Talk about a tempest in a teapot.
Adding to the tawdry nature of the story is the spin the politicians have been putting on it. According to the Tories, anyone who has been a member of the Bloc is forever tainted and can never be trusted to hold a position of authority in a federalist party.
“I think it’s very disappointing,” Prime Minister Stephen Harper said. “I don’t know that I have a lot to say but I do think Canadians will find this disappointing. I think Canadians expect that any political party that wants to govern the country be unequivocally committed to this country. I think that’s the minimum Canadians expect.”
However, when one of their own — cabinet minister Denis Lebel — was exposed as a former Bloc member, it was a different story. Apparently he would have to take over from Stephen Harper as leader before it became a problem.
And so the political ping pong game went on.
About the only person to make a legitimate point was former Quebec Premier Bernard Landry, who noted that flitting between political parties shows a lack of conviction and sets a bad example for young people thinking of getting into politics.
“It’s rare that I agree with English Canada, but I think they’ve got a point here. There is a serious civic problem here. Participation in politics is not a joke, it’s not a gag. There are (party) activists who devote a large chunk of their lives as citizens in defense of their convictions.”
Indeed, many politicians already have reputations for being opportunists, and that may be why the Turmel affair has failed to capture the public’s imagination. It’s become commonplace.

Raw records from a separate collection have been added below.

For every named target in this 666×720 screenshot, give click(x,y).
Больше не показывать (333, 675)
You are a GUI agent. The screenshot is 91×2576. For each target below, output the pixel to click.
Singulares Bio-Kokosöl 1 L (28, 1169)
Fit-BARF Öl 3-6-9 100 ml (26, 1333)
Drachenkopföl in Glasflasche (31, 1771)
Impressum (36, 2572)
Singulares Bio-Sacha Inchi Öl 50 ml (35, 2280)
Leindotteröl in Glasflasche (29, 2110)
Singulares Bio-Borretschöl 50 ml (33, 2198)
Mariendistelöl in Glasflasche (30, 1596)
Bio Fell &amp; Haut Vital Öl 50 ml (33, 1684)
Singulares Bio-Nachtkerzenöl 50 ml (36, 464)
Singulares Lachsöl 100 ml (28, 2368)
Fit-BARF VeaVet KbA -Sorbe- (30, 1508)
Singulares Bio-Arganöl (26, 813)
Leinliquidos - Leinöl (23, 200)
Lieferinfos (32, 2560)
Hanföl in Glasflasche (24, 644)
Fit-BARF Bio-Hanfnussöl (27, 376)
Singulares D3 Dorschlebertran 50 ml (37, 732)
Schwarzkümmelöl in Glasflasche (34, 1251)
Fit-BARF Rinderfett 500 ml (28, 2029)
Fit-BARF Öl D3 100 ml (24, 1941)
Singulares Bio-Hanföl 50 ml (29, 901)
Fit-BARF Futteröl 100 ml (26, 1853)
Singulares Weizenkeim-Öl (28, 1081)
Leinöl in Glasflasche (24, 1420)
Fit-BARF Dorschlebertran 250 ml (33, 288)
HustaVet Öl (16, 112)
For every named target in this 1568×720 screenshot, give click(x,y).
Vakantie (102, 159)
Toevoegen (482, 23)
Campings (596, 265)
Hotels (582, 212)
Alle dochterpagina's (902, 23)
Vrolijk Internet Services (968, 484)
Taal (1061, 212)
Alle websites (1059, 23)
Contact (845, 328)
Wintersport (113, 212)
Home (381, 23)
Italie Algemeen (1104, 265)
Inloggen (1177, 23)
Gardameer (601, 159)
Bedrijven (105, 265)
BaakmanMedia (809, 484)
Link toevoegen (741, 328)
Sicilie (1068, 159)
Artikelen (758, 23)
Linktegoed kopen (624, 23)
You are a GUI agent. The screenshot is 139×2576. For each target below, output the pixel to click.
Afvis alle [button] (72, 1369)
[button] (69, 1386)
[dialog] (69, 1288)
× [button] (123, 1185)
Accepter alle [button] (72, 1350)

Still, there is an upside to all this. The fact that Turmel and Lebel have switched sides — from separatist to federalist — is a bit of good news for Canadian unity. Instead of vilifying them, we should be praising them for seeing the light.
If Turmel and Lebel turn out to have successful careers as federal politicians, it will encourage other Quebecers to follow the same path. And the fact that it isn’t the path that Landry would like them to choose makes it all the better.